Horrible Follow-Up to Mortgage Bailouts

You might not know it, but I’m trying to find good news these days. This does not qualify:

The Obama administration will extend mortgage assistance for the first time to investors who bought multiple homes before the market imploded, helping some speculators who drove up prices and inflated the housing bubble.

Landlords can qualify for up to four federally-subsidized loan workouts starting around May, as long as they rent out each house or have plans to fill them, under the revamped Home Affordable Modification Program, also known as HAMP, according to Timothy Massad, the Treasury’s assistant secretary for financial stability. The program pays banks to reduce monthly payments by cutting interest rates, stretching terms, and forgiving principal.

Why stop at four? Why not go with a dozen, or twenty? Seems rather arbitrary.

The Obama administration announced last month that it would triple incentives to owners of mortgages that reduce home-loan debt and expand eligibility to borrowers struggling under the weight of other liabilities, such as medical bills. The extension will apply to all loans, including those held by Fannie Mae and Freddie Mac, the government-sponsored mortgage financiers. About 700,000 landlords will be eligible under the revisions to HAMP, which has been plagued by consumer complaints about lost paperwork, servicer delays and restrictive eligibility requirements.

“This is a huge change,” said Dan Immergluck, a housing policy professor at Georgia Institute of Technology. “The excessive concern to make sure nobody who played any role in creating the problem gets any benefit has paralyzed the response.”

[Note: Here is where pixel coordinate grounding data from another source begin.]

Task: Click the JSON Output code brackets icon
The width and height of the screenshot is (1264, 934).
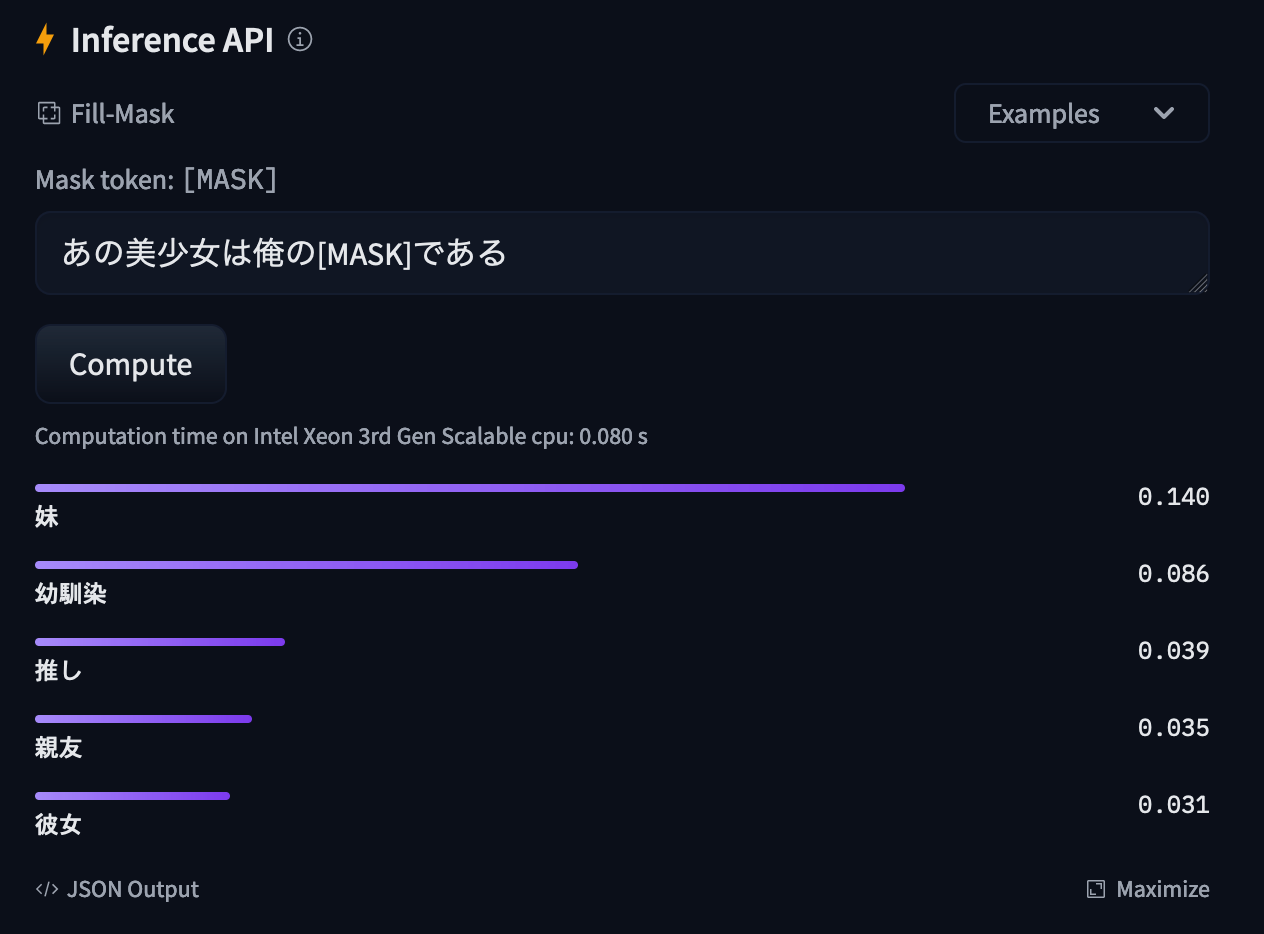Action: [x=47, y=889]
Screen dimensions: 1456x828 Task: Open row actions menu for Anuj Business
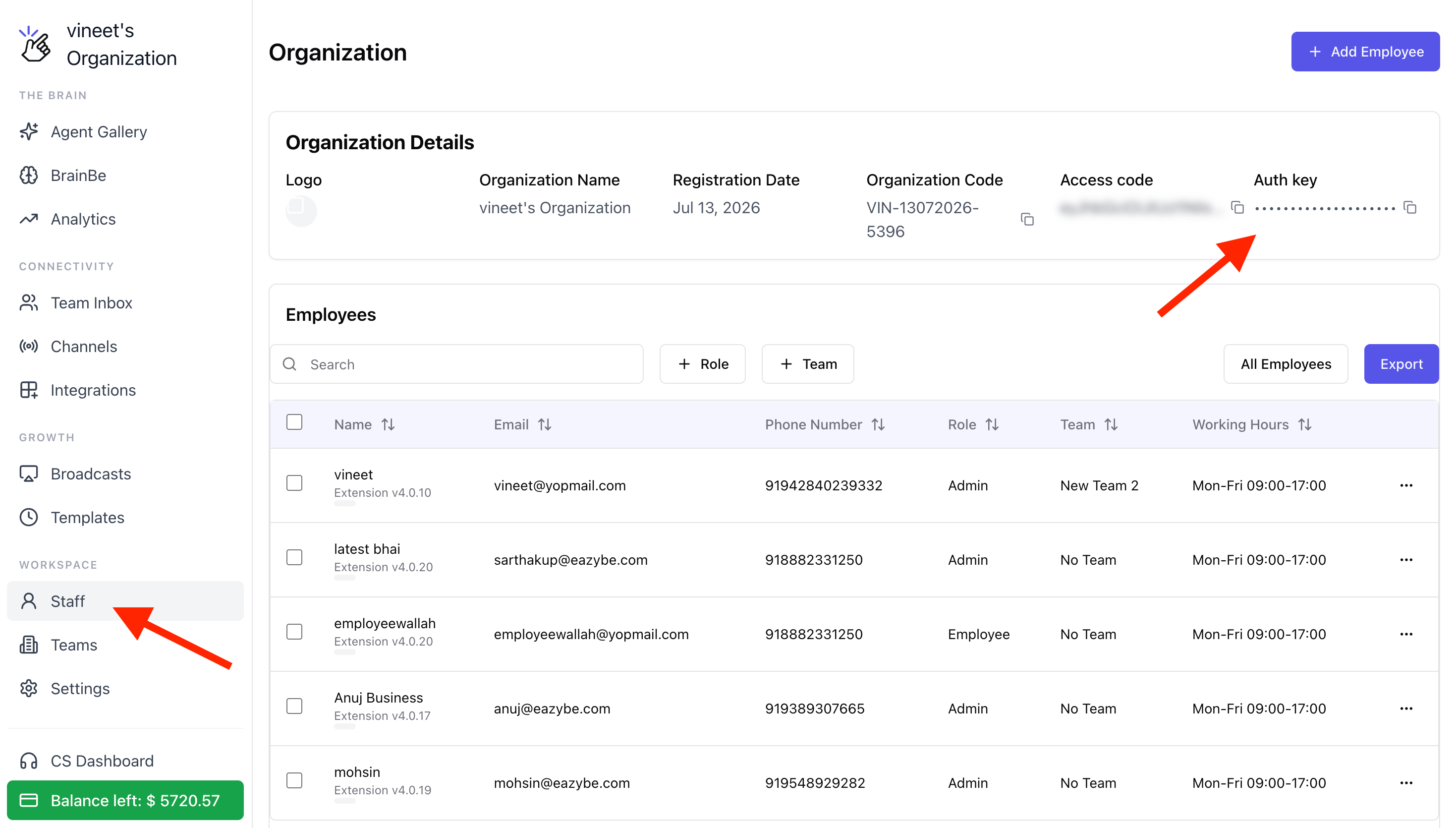[x=1406, y=708]
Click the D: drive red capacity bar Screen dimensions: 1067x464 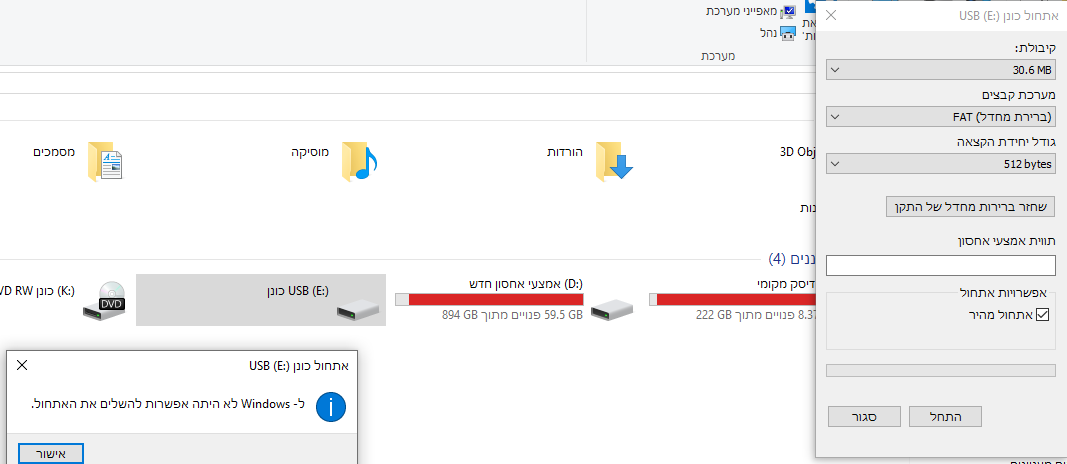point(490,299)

Triple the incentives = “here’s some more money from the taxpayers.” As far as excessive concern, truly Professor Immergluck is making a joke here.

The following gentleman deserves much credit for boldly addressing the matter:

John Burns, an Irvine, California-based real estate consultant, said it’s “ridiculous” for taxpayers to come to the aid of individuals who made bad bets.

“What kind of precedent are you going to set?,” Burns said. “Are you going to refund people who lost money on the stock market too?”

Sadly enough, the answer to that question is one which I am afraid to hear.